See Box 5 for core general implementation strategies.


Updating models of care meets international calls to action on FH9,24,25. This guidance aims to provide comprehensive recommendations for providing the best clinical care for the greatest number of people with FH worldwide. The recommendations inform both broad and narrow areas of practice across the continuum of care2,17. Strong recommendations, mostly informed by high-quality evidence, as well as by common sense, should be followed as best practice, whereas the weaker recommendations are optional and provide a basis for further research2,16,17,36,289 (for references supporting recommendations, see Supplementary Material 6). Because of economic, political, cultural and social differences among countries, the recommendations we make might not be universally applicable or adopted.

Nevertheless, exponential growth in new knowledge on the diagnosis and effective therapies for FH2 has set a precedence for countries to aspire to developing high-quality, integrated health-care systems for FH2,9,23,24,25. A challenge for health-care organizations is adapting to the demands of the complexities of changes required2. Implementation science provides the best methodology to address this challenge and was, therefore, used to support the clinical recommendations29,30,32,280.

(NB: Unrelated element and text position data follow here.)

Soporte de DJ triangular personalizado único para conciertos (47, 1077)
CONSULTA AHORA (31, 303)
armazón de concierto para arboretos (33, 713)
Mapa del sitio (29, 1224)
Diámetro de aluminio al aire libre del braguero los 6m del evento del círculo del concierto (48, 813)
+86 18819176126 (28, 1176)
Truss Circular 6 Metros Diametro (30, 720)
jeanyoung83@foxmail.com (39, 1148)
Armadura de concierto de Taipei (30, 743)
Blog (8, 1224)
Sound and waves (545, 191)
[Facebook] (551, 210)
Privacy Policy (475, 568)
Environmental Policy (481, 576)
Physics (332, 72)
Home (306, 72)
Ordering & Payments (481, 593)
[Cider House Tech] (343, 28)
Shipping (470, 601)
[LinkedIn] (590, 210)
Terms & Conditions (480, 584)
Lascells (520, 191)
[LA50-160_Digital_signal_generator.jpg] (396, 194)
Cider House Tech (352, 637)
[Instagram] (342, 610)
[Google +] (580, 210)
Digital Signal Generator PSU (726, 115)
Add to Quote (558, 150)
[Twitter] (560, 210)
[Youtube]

However, evaluating implementation practice, including patient-reported outcomes and experiences, is an ongoing challenge for evolving models of care for patients with FH29,32,37,280. Beyond observational investigations, future implementation research on FH should involve interventional studies, ideally based on randomized, stepped-wedge, hybrid, counterbalanced and adaptive designs32,279,287. Researchers should make particular efforts to include subjects from diverse socioeconomic strata, ancestries and geographical location. These studies would increase generalizability and allow replication of findings across different real-world settings. The development and utilization of integrated care systems to improve the health outcomes of all patients with FH remains a global challenge for implementation programmes290.